## Problem to solve
Using the data below, copy out all lines with the word "Task".

[Stored data]
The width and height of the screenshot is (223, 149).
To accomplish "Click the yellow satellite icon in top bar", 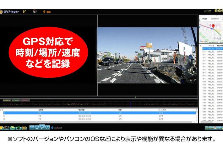I will tap(24, 12).
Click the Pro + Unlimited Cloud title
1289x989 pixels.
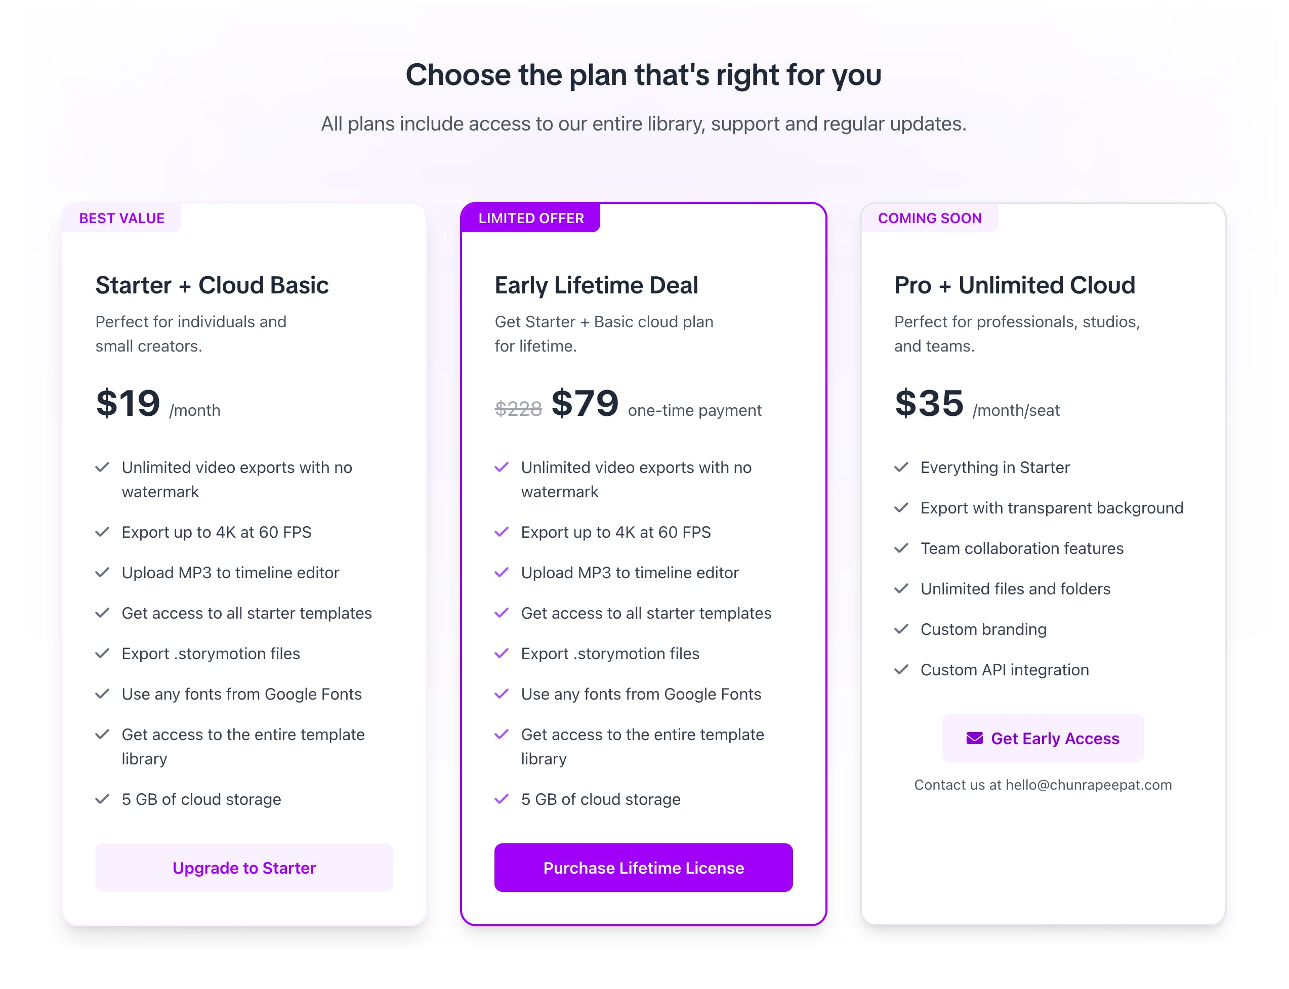pos(1014,286)
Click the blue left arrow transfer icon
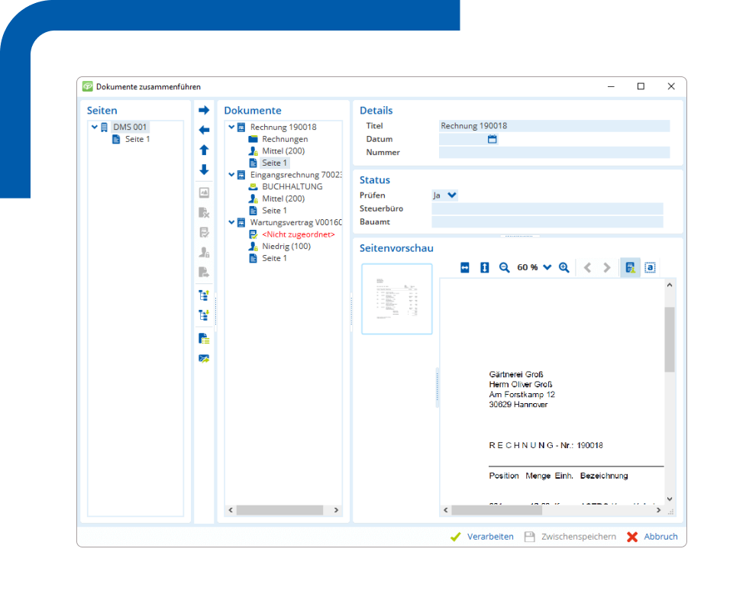Screen dimensions: 733x594 (204, 131)

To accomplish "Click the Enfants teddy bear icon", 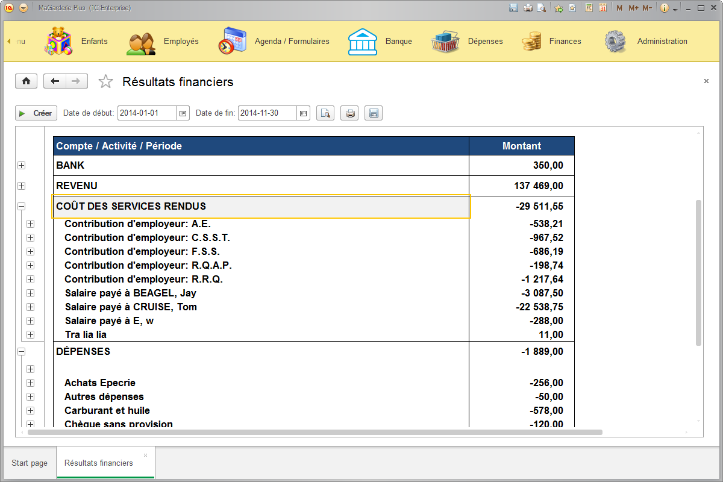I will tap(56, 41).
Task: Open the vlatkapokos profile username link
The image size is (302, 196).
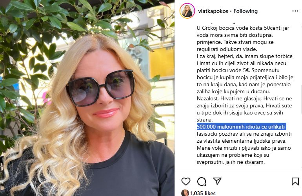Action: [x=213, y=11]
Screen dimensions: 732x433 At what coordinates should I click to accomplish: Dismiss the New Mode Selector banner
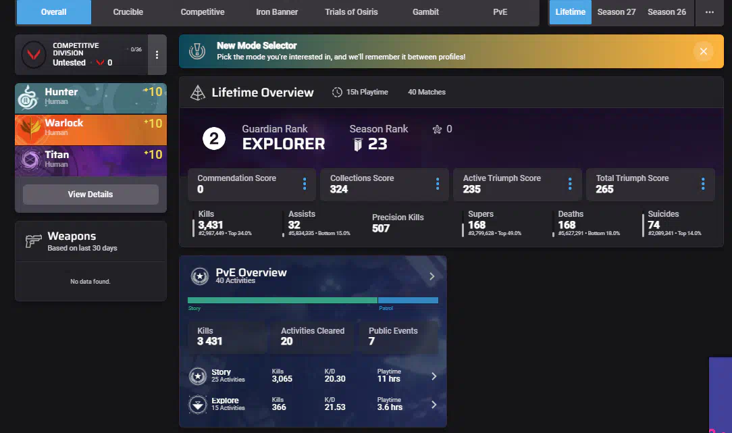703,51
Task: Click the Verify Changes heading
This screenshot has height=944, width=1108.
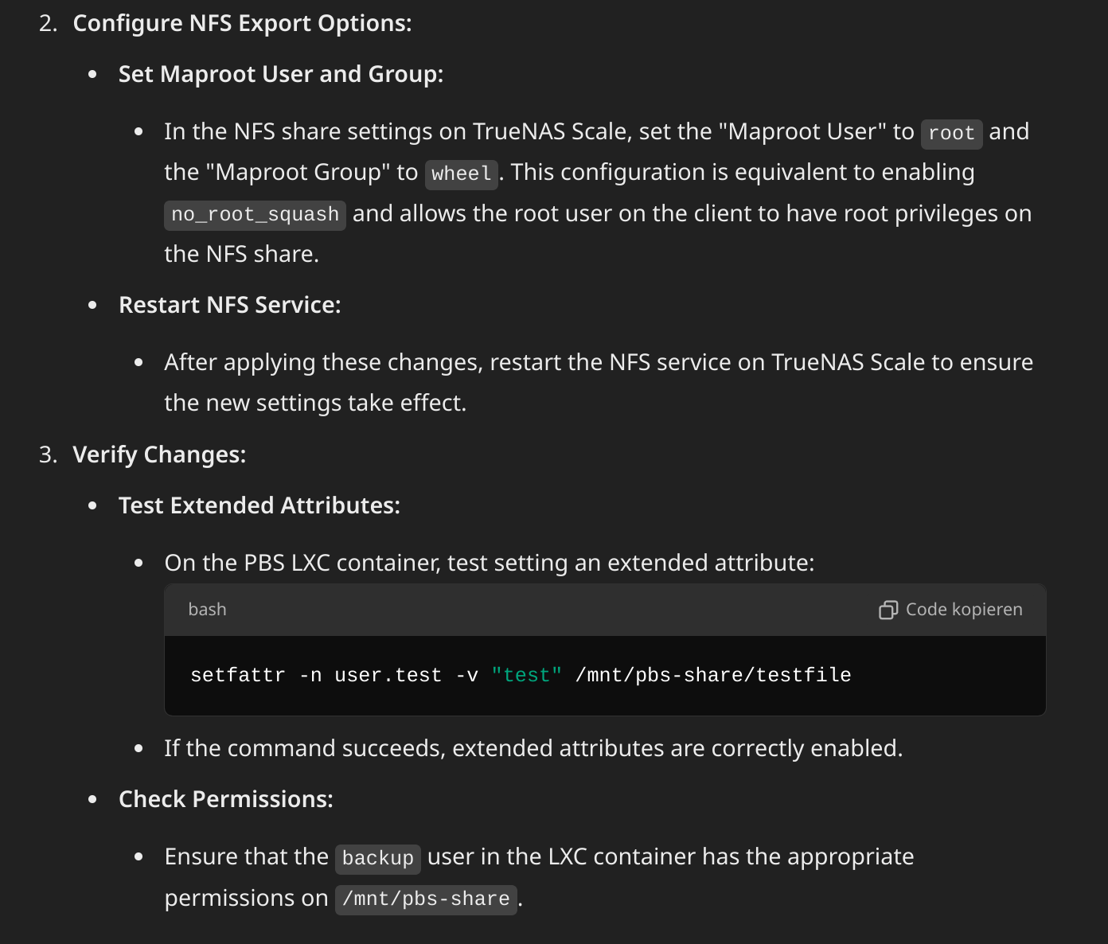Action: point(159,454)
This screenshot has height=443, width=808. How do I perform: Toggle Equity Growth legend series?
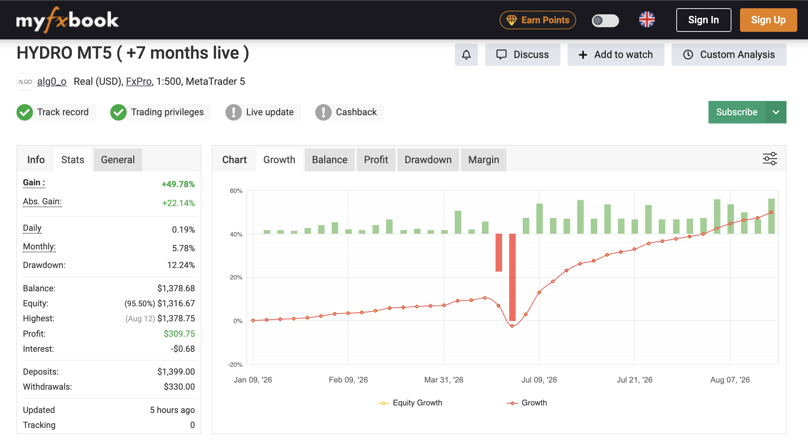pyautogui.click(x=410, y=403)
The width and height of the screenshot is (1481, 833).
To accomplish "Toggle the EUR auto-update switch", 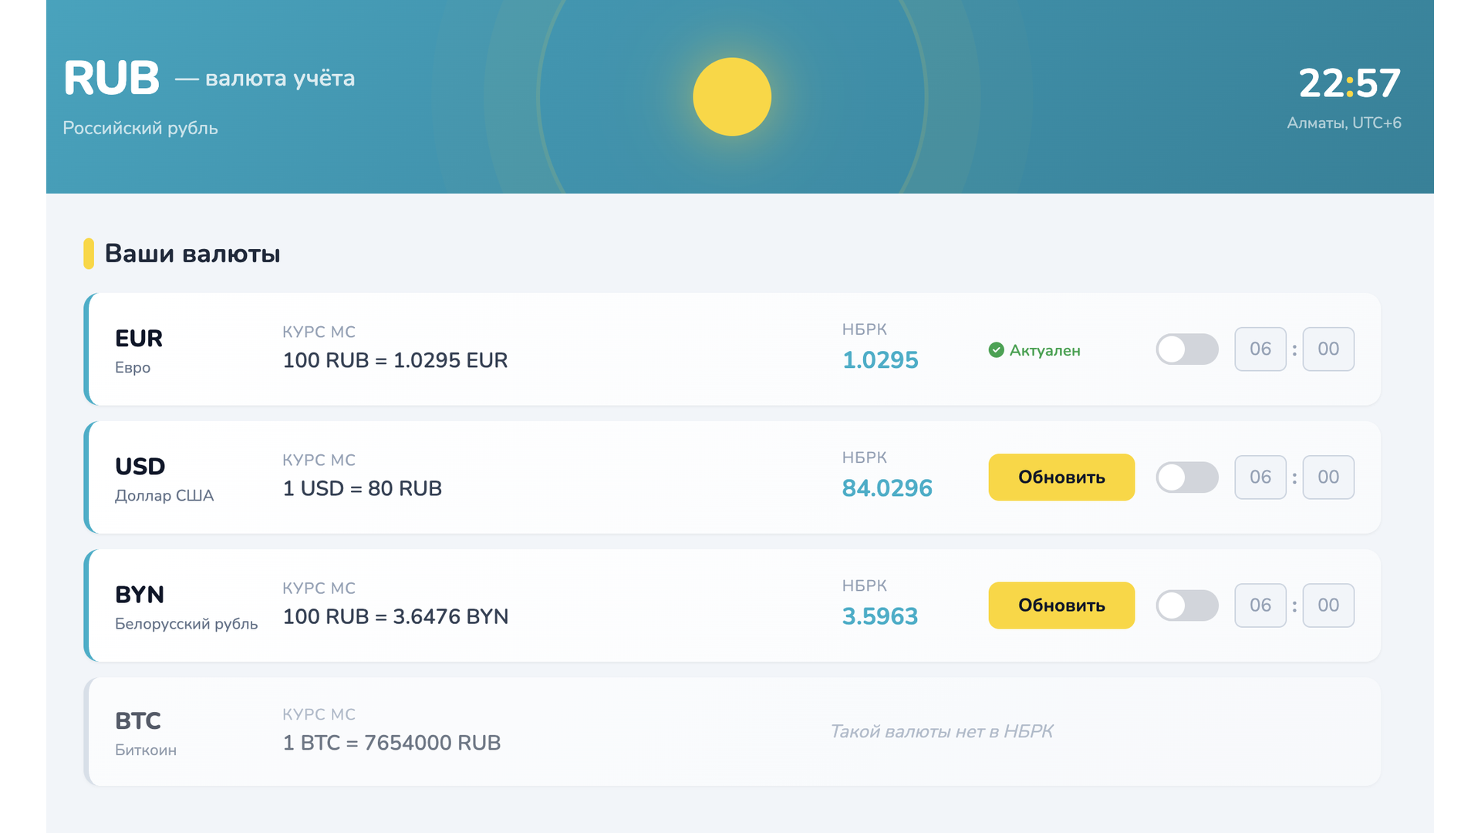I will 1186,349.

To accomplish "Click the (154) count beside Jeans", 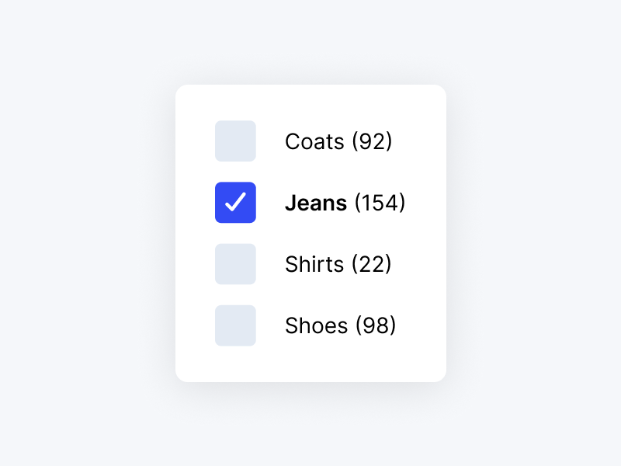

## Answer for this exercise
Task: Open the vlatkapokos profile username link
Task: Click the Verify Changes heading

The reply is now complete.